## Your assignment
Beginning at the top of the data below, write out every line exactly until you reach the line with "You are a computer-use agent. Viewport: 600px", and include that line.

## The records
# # # # # # #
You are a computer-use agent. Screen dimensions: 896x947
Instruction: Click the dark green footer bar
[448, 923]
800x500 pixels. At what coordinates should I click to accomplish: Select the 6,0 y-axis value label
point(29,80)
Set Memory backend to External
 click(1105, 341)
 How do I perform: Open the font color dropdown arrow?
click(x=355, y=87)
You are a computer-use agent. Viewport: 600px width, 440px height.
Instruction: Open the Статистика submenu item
# # # # # # #
## Task response
You are a computer-use agent. Screen dimensions: 896x947
Instruction: Click the dark green footer bar
[448, 923]
800x500 pixels. At what coordinates should I click to accomplish: Select the 6,0 y-axis value label
point(29,80)
Set Memory backend to External
 click(1105, 341)
 How do I perform: Open the font color dropdown arrow?
click(x=355, y=87)
You are a computer-use agent. Viewport: 600px width, 440px height.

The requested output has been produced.